Além dos ventiladores a prefeitura diz estudar a implantação de sistema de refrigeração com ar-condicionado. “Quanto à implantação do sistema de refrigeração com ar-condicionado, informamos que está em fase de estudo e planejamento orçamentário, uma vez que envolve a reforma das unidades e avaliação de suas respectivas estruturas elétricas”, diz, em nota, o paço andreense.
Mauá, Ribeirão Pires e Rio Grande da Serra não responderam.
Estado
Nas escolas estaduais a proporção de unidades climatizadas é igualmente pequena. Das 307 unidades escolares, só 17 delas (5,5%) são climatizadas. De acordo com a secretaria estadual de Educação, dos 201 mil alunos matriculados nos colégios do Estado no ABC só 6,8 mil (3,4%) têm um alívio de temperatura com a climatização. Existe investimentos em andamento para aumentar este número, a secretaria informa que a climatização fica em execução em outros seis colégios do ABC.

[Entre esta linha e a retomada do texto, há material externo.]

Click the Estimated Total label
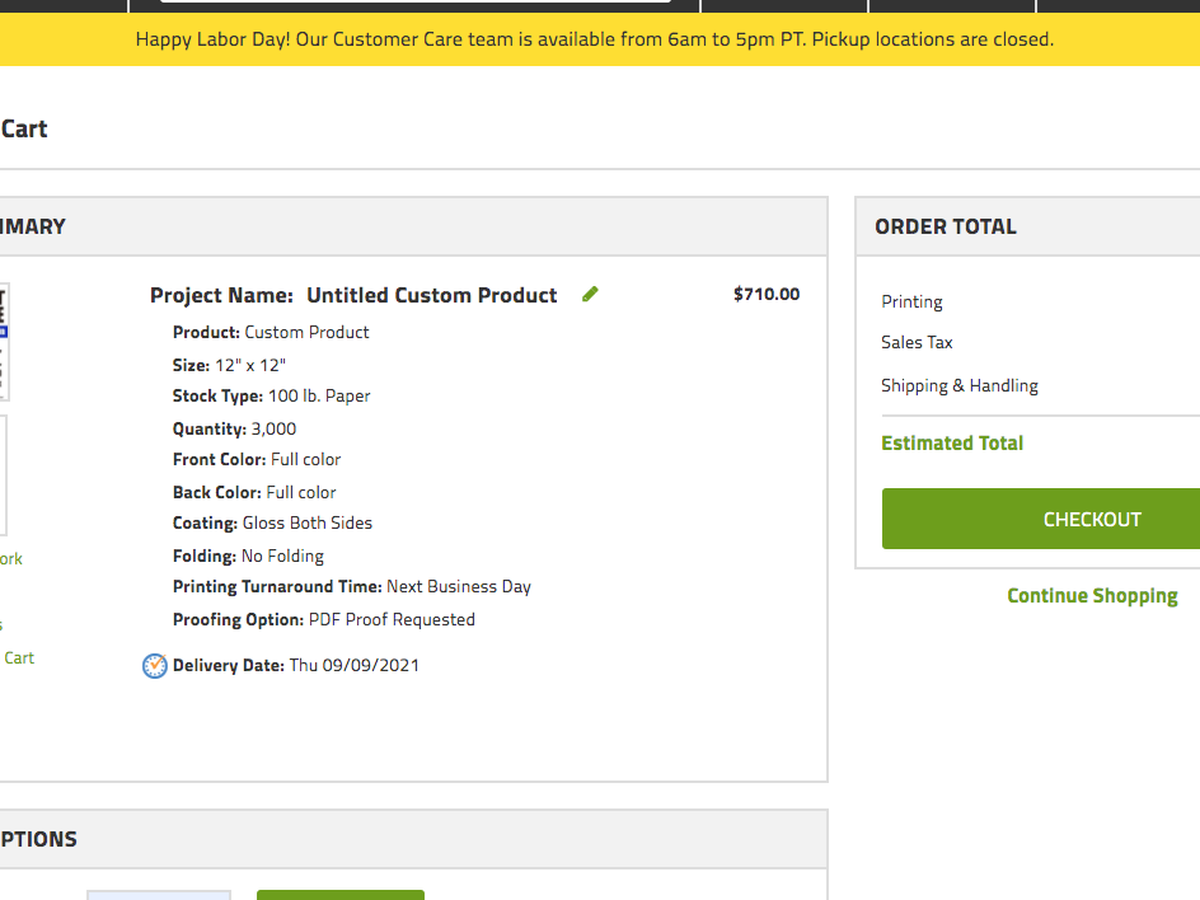The height and width of the screenshot is (900, 1200). (x=951, y=443)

“A climatização das escolas tem se concentrado principalmente nas regiões mais quentes do estado, visando beneficiar as unidades escolares localizadas em áreas com maior demanda de refrigeração. A execução do projeto se dá em três etapas: a adaptação da infraestrutura elétrica das escolas, a instalação dos aparelhos de climatização e a ligação da energia por parte das concessionárias de energia elétrica”, informou a pasta estadual de educação, em nota.